Jorge Rojas-Zamalloa
Computer Science and Biology Tutor, Columbia University Tutoring and Translating Agency
Photo: Danny Kim

Personal Trainer
A.R.T. Studio by Terri Walsh
424 Broadway, nr. Canal St., sixth fl.; 212-461-4827
Unless your fitness tastes run to the exotic or extreme, an apprentice trainer is nearly as apt to get you in shape as a pro. At Terri Walsh’s studio, the apprentices are fully certified but have less than five years of experience in the trainer’s cult Active Resistance Training method, which combines intervals of strength training and cardio. A package of twenty sessions with an apprentice here is $1,500, which is what twelve sessions would run you at Chelsea Piers and down from $3,300 for half the training hours with a Walsh master. Savings: 54 percent

Dog Groomer
New York School Of Dog Grooming
455 Second Ave., at 26th St.; 212-685-3776
A clean and happy dog is a clean and happy dog.
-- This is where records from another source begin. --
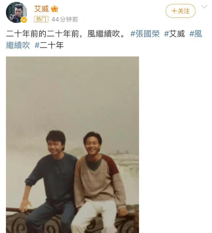Open the #張國榮 hashtag
This screenshot has width=212, height=233.
click(x=145, y=34)
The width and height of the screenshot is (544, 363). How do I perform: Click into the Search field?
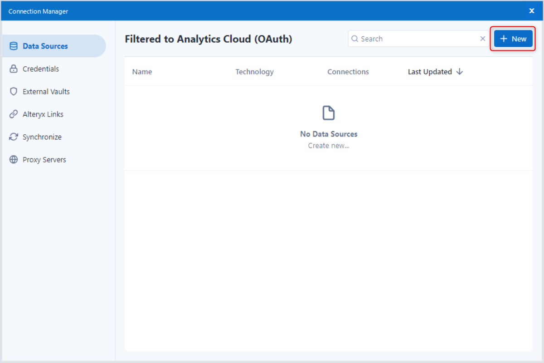tap(417, 39)
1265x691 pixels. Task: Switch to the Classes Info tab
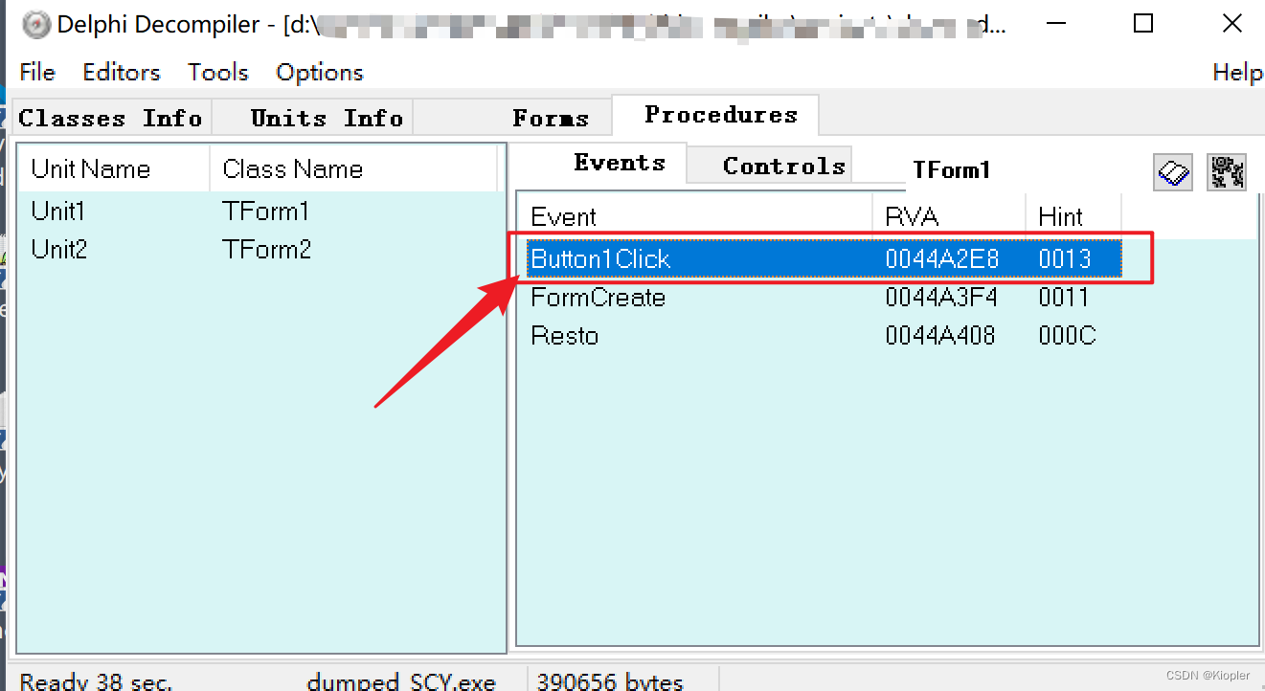(x=110, y=118)
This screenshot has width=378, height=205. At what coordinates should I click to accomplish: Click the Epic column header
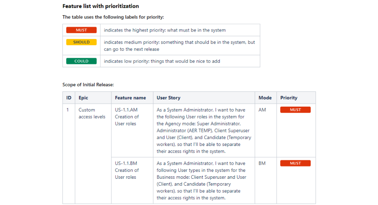point(93,98)
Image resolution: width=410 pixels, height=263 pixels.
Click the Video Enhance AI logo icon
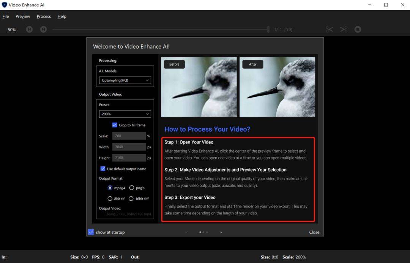5,5
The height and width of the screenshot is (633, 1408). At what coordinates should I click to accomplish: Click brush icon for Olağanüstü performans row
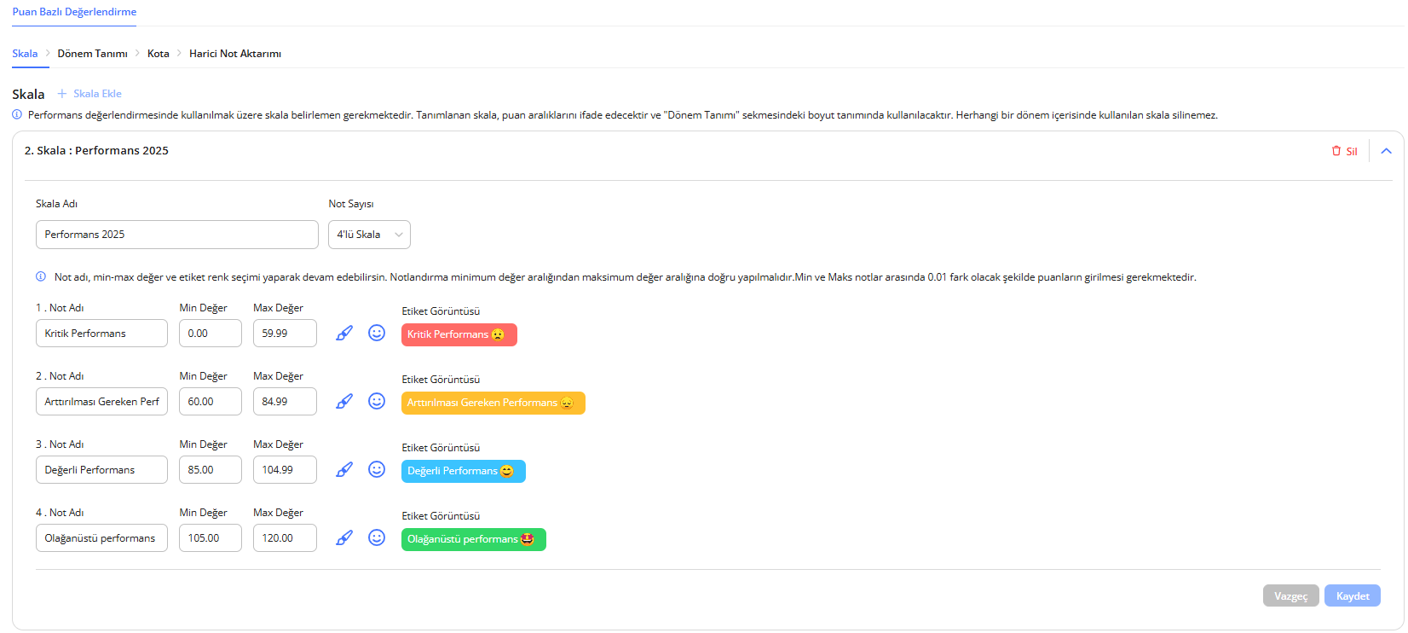tap(344, 538)
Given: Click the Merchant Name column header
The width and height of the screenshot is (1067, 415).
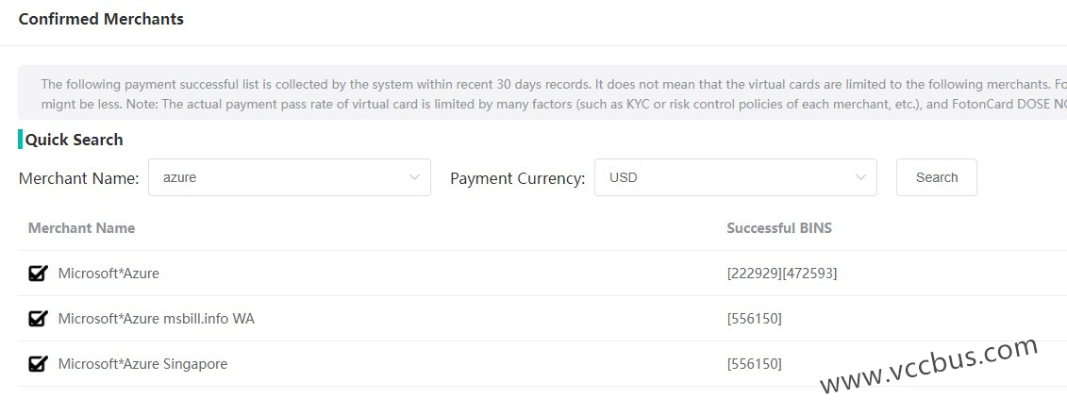Looking at the screenshot, I should pos(81,228).
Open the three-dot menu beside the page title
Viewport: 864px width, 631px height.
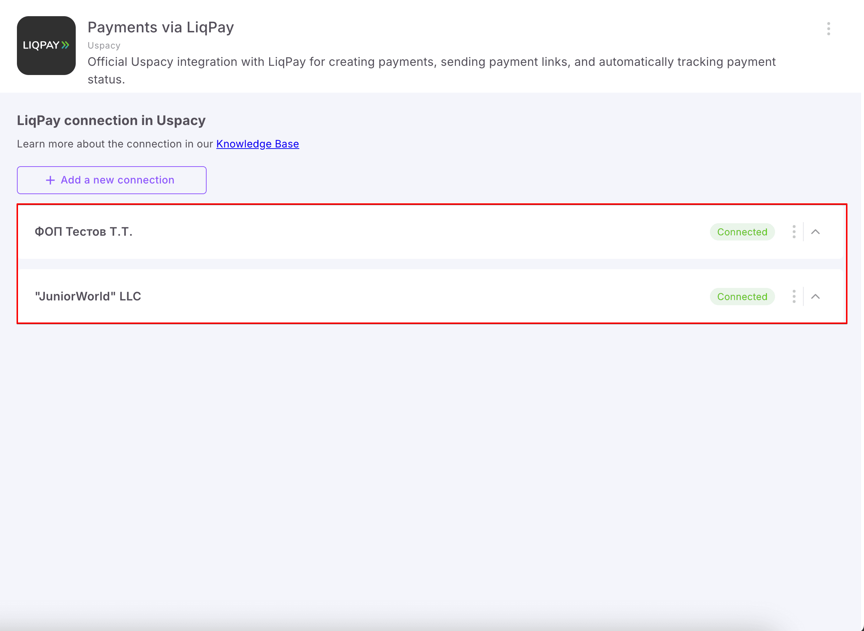(828, 29)
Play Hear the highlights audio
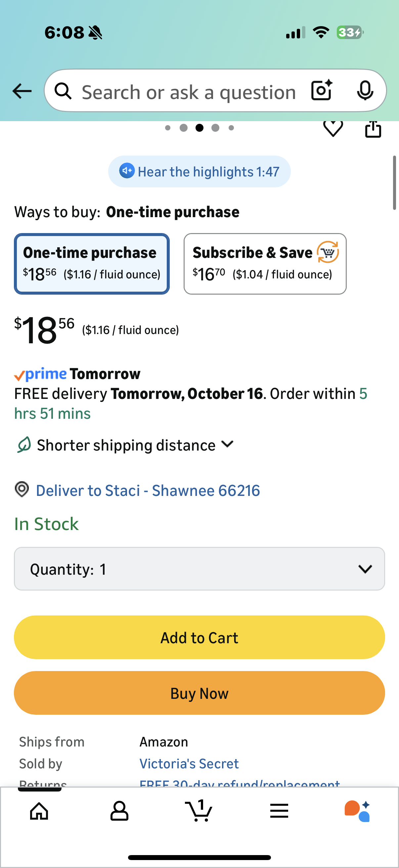This screenshot has height=868, width=399. [199, 172]
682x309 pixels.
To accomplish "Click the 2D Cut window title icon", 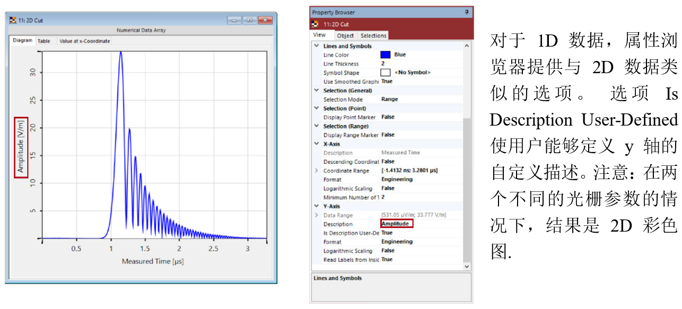I will pos(13,20).
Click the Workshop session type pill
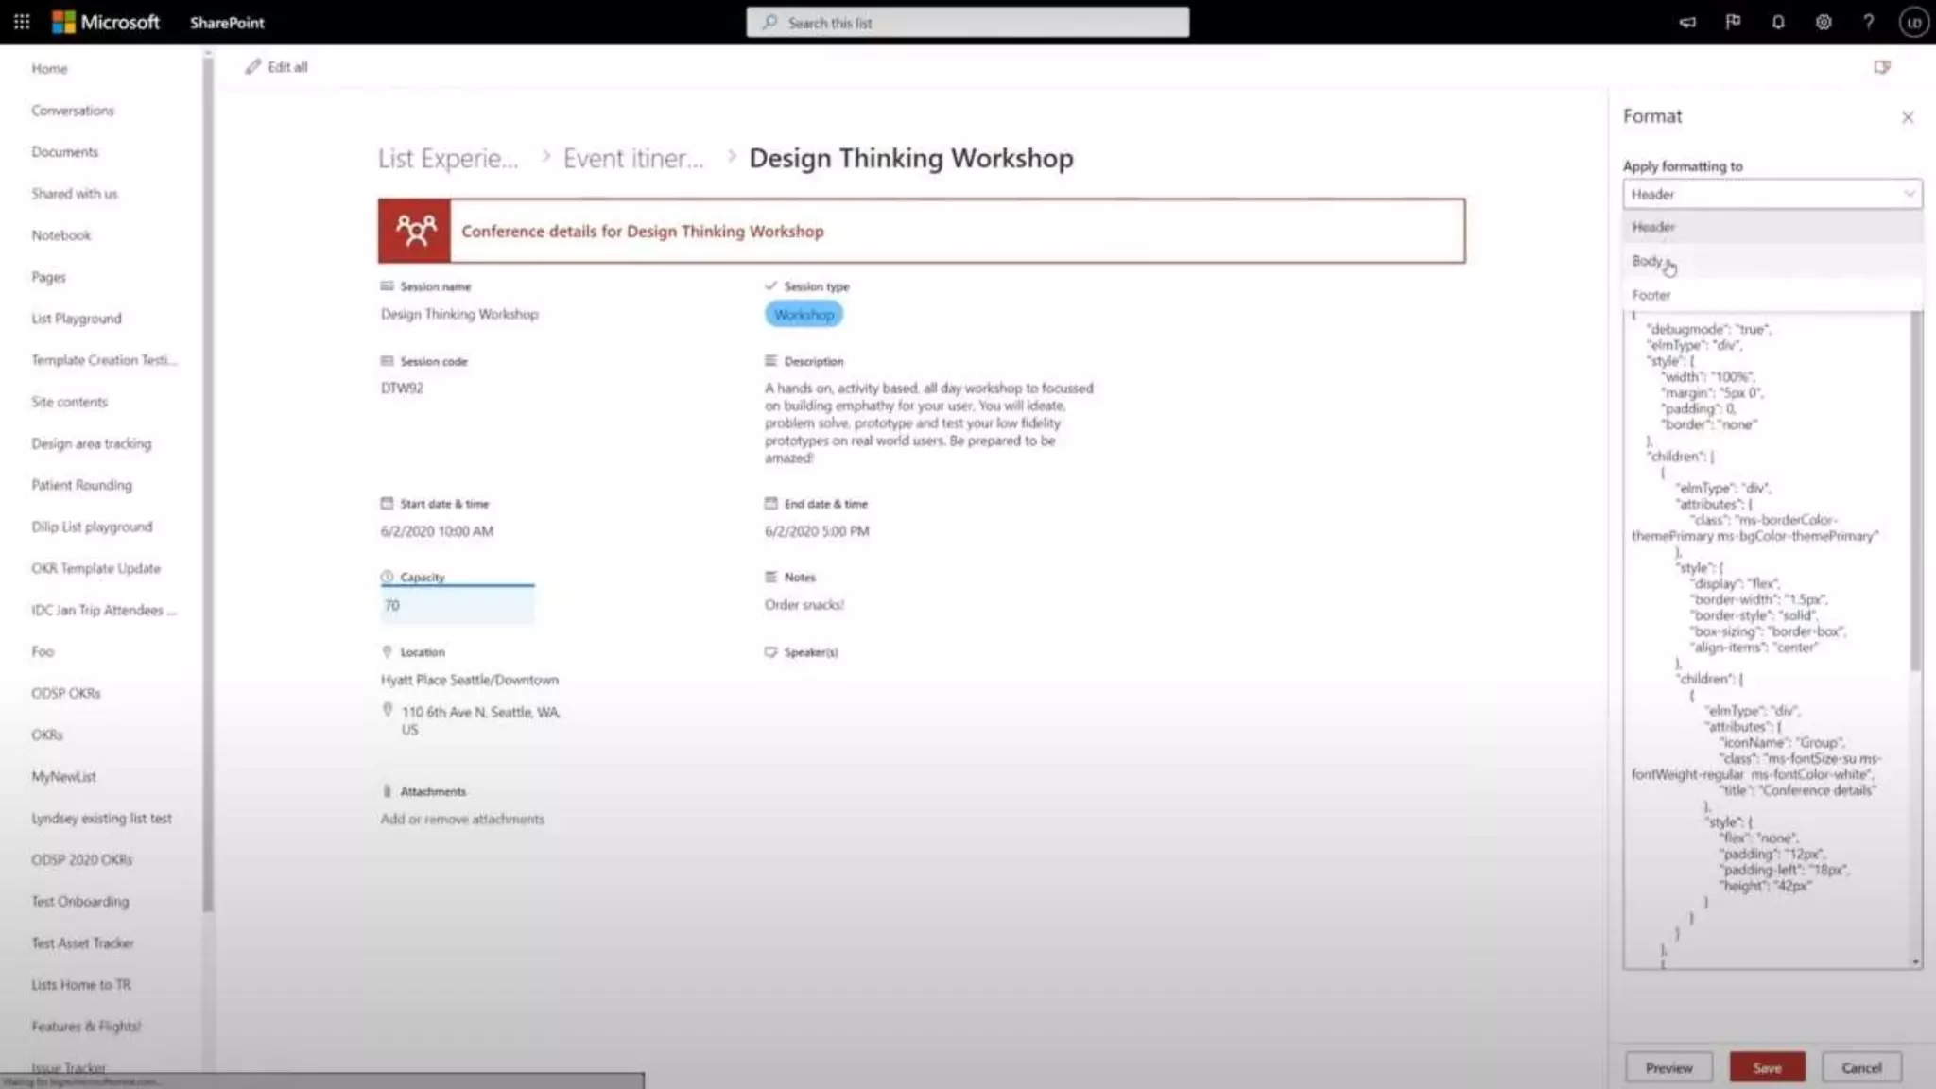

And so long as the groomer who got him that way was efficient, gentle, and generous with treats, there’s no reason to get caught up in credentials. At New York School of Dog Grooming, pup lovers seeking their grooming licenses take care of breeds both big and small while being overseen by instructors. Standard grooming (shampooing, nail-clipping, and ear-cleaning) starts at $35 for small dogs on weekdays, $40 on weekends—a bargain compared with the city’s many chichi dog salons, which can charge over $100 for similar results. Savings: 65 percent

*Savings were estimated by comparing average student rates to those of their professional competitors.

*This story has been updated to suggest offering about $25 an hour on Parsons’ job board, rather than $12 an hour. It has also been corrected to show that Tara Benitez, pictured on page two, is former student and current groomer at the New York School of Dog Grooming, not a current student.